El congreso en Florencia estaba dedicado al humanismo cristiano, que no es un concepto abstracto, sino un modelo para ser hombres que podemos contemplar en Jesús y llevar a cabo gracias a Él. Aunque las historias de Guareschi y la figura de don Camilo se encuentran bastante lejos en el tiempo, y retratan un contexto italiano que ya no existe, el Papa quiso referirse a la imagen “humana” de aquel párroco: un hombre humilde y en cierta medida exuberante que se definía como un «pobre cura de campo», pero que estaba en medio de la gente y se dedicaba por completo a ella, mostrando fuerza, determinación y valentía profética cuando se trataba de defender a los más débiles, de educar, de intervenir en las situaciones. Se trata de una figura de sacerdote que es, diría, “esencial”, que concentra toda su vida sacerdotal en Jesús. ¿Cómo no recordar la famosa escena de la película? «Don Camilo, monseñor… pero no demasiado», en la que el párroco dialoga con el Crucifijo, justo después de haber recibido el nombramiento de monseñor; en la conversación, el Cristo desenmascara con ternura algunas mentiras de don Camilo, quien, entre la ironía y el embarazo, responde: «Señor, tenía tantas ganas de volver a verte…». Una figura de sacerdote dotada, pues, también de un sano sentido del humor, que lo ayuda a no «tomarse demasiado en serio» y, de esta manera, a ser profundamente humano. Es decir, no se trata de un “funcionario de sacristía”, sino de un pastor que sabe conmoverse y que llora por el pueblo.

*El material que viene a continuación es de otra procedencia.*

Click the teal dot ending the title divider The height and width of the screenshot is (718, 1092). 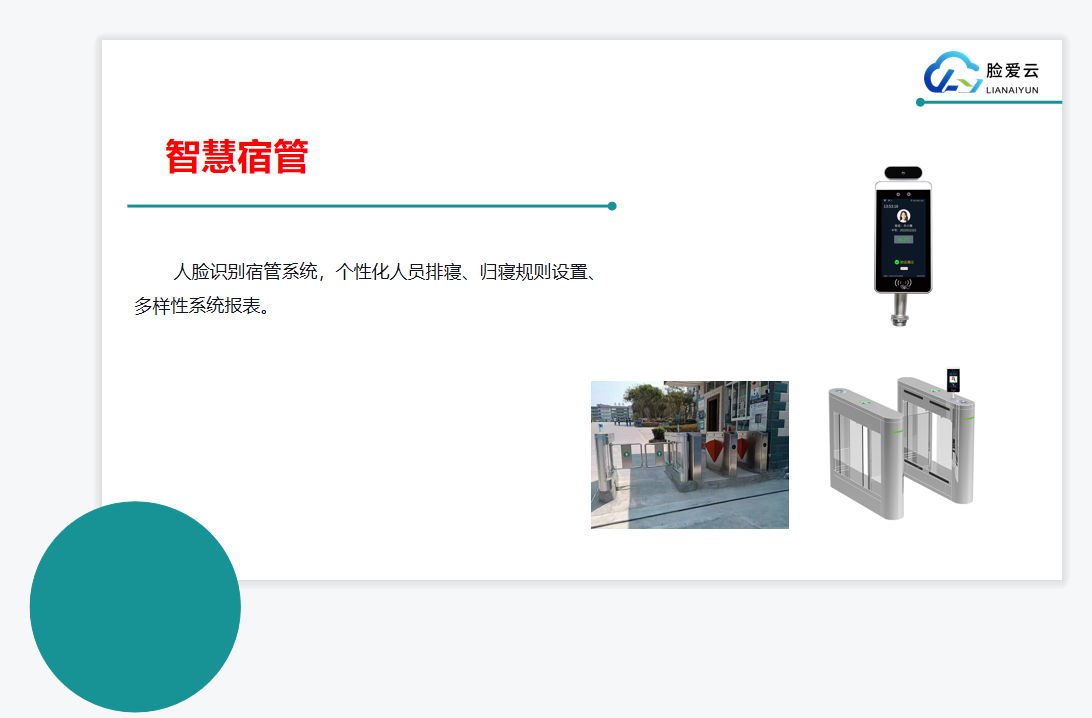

Entonces, ¿qué quiere decir ser sacerdote en una sociedad como la nuestra, cada vez más secularizzada?

También esta situación cultural requiere un atento y prudente discernimiento. Hay que tener cuidado con las generalizaciones que, acaso, partiendo de una reflexión sobre la realidad actual, nos hacen retroceder y volvernos, como afirma la “Evangelii gaudium”, «pesimistas y con caras oscuras». Claro, hoy vivimos en un mundo secularizado, en el que faltan algunas certezas consolidadas; han cambiado profundamente algunos contextos favorables para la transmisión de la fe. Sin embargo, esta puede ser una bendición.

¿Por qué una bendición?

La historia nos enseña que, cuando el cristianismo no ha debido ni luchar ni hacer esfuerzos para anunciar su mensaje, ha corrido el riesgo de volverse demasiado tibio, de acomodarse en la seguridad social o, mucho peor, de estrechar vínculos ambiguos con el poder político para mantener la garantía de los propios privilegios. En cambio, en la actualidad, tenemos la posibilidad de recuperar el espíritu profético del Evangelio y de anunciar su mensaje alternativo y contracorriente; en un mundo que cambia velozmente, a menudo marcado por la incapacidad de amarse y escucharse, y que reduce la vida en la lógica del consumismo y del mercado, el sacerdote puede ser testimonio de una Palabra nueva, capaz de hacer que las personas reflexionen y que inauguren estilos y modelos de vida diferentes. Para hacerlo, diría simplemente: ¡debemos volver a ser sacerdotes! Volver, es decir, a lo esencial del ministerio: dar tiempo a las personas para que puedan encontrar, por lo menos, un espacio de escucha y de diálogo, estar disponibles para las confesiones, rezar con la gente, ser testimonio de alegría, de servicio y de gratuidad. Nuestro punto de referencia no puede ser más que el Evangelio: cuando Jesús encuentra a las personas, cansadas, heridas o caídas, les dirige una mirada amorosa, se conmueve, las lleva en su corazón y las vuelve a levantar. Precisamente esta, en la actualidad, debe ser la misión de cada sacerdote.